Pietro Baruselli, professor de veterinária da Universidade de São Paulo (USP) e membro da ABCB, explica que essa imagem de rusticidade tem relação com a função pela qual o animal começou a ser trazido ao país, no século XIX - "alimentar e servir como tração nas lavouras". De acordo com ele, enquanto a pecuária investiu em tecnologia, permitindo melhoramento genético e produtividade, o mesmo não aconteceu com os búfalos.

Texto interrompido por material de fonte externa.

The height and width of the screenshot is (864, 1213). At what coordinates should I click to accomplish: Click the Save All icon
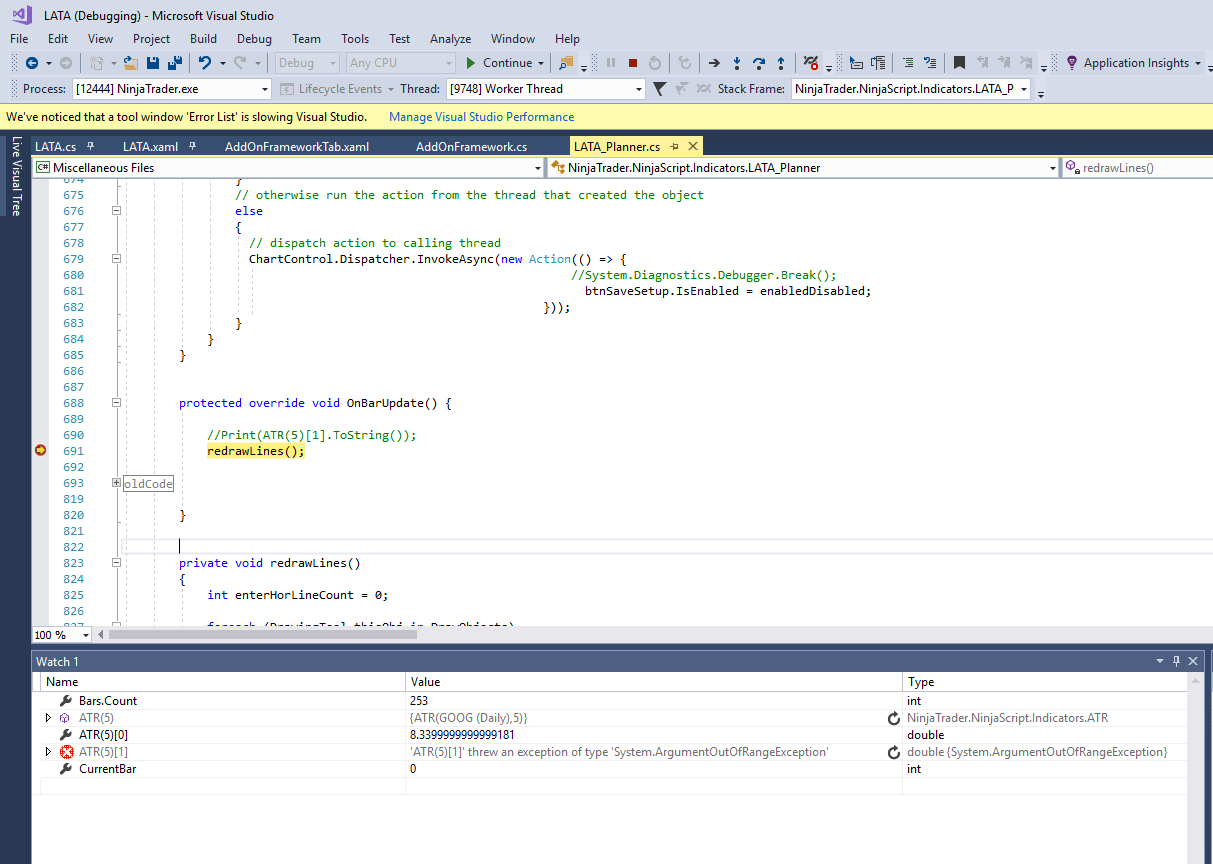(x=175, y=63)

Otávio Bernardes, diretor da associação e também criador, reforça que o desconhecimento sobre a importância econômica da criação não tem fronteiras. "Desde 1995, o IBGE não conta mais a população destes animais. Trabalhamos com o último dado, que é de 2 milhões a 3 milhões de cabeças". Segundo a ABCB, 50% delas estão no Norte do país, em especial no Pará, cuja exploração tem caráter extrativista. Mas foi no Sudeste que se estabeleceu a cadeia produtiva de leite e derivados, enquanto no Sul cresceu a de carne.

"Ainda assim, falta matéria-prima", reclama Jorge Narkidi, diretor do Levitari, um dos maiores laticínios do país, localizado em Sete Barras, no Vale do Ribeira (SP). Seus 90 fornecedores conseguem suprir 15 mil litros diários em época de pico, apesar de a empresa ter capacidade para processar 30 mil litros. O Levitari fabrica 40 toneladas de produtos por mês, para atender a uma clientela composta por supermercados, restaurantes, pizzarias e empórios. "Os pedidos aumentam, em média, 30% por ano", informa. Ele adverte que a escassez de matéria-prima tem provocado fraudes no mercado, como aquela que mistura leite bovino ao de búfala, que tem 4% mais proteínas e taxa menor de colesterol.
 

Pietro Baruselli ensina que, para não cair em armadilhas, o consumidor deve buscar um queijo branco e brilhante. A adição de leite de vaca dá coloração amarelada, muitas vezes camufladas com branqueadores. "A massa deve ter aroma de leite fresco, sabor suave e levemente adocicado. A consistência é macia, mas firme, para que não despedace. "Os falsificados costumam esfarelar ", explica. Para proteger os consumidores de fraudes, a ABCB criou há 11 anos o selo de pureza que certifica o produto que leva 100% de leite de búfala.

Assim como os laticínios sentem falta de matéria-prima - no Brasil existem 150 deles, com capacidade para 10 mil litros diários -, a Cooperativa Sulriograndense de Bubalinocultores (Cooperbufalo), de Pelotas (RS), venderia o dobro da produção de mil toneladas de carne, por ano, se tivesse condições de atender à clientela. Segundo o presidente Julio Keltzer, os 50 cooperados garantem apenas o abastecimento do supermercado Záfari, tradicional no Sul do país e que tem avançado no Sudeste.

"O consumidor tem interesse pela carne, que é macia e tem menor teor de gordura do que a bovina", explica. Em São Paulo, a rede é atendida pelo Cowpig, frigorífico situado em Boituva (SP), que também abastece outros supermercados e butiques de carne na capital paulistana. Por semana, são necessárias 12 toneladas, que chegam ao consumidor pelo preço de R$ 25 a R$ 50 reais, por quilo. "Existe público para carnes nobres como esta, mas ele não está sendo atendido plenamente", avalia o diretor Ovídio Sebastiani. Os últimos dados do IBGE, de 1995/1996, registraram que a produção anual de carne atingiu 155 mil toneladas.

A existência de um mercado potencial que não é explorado como merece não surpreende Otávio Bernardes, que lida com búfalos desde a década de 1980. Foi quando seu pai, Wanderley Bernardes, tornou-se um dos pioneiros na criação do Vale do Ribeira - e, depois, no sudoeste paulista. "Os animais sempre estiveram em segundo plano. Ocuparam espaços que não eram do agrado da pecuária e da agricultura".

O sítio de Otávio é próximo ao de Claudionor Serafim e, como o vizinho, produz 700 litros de leite diários. E o diretor da ABCB não perde o otimismo. Na sua própria região já são 350 produtores que lidam com a criação na esperança de que o mercado não hesite mais em atender consumidores dispostos a pagar pelo produto quando encontrado.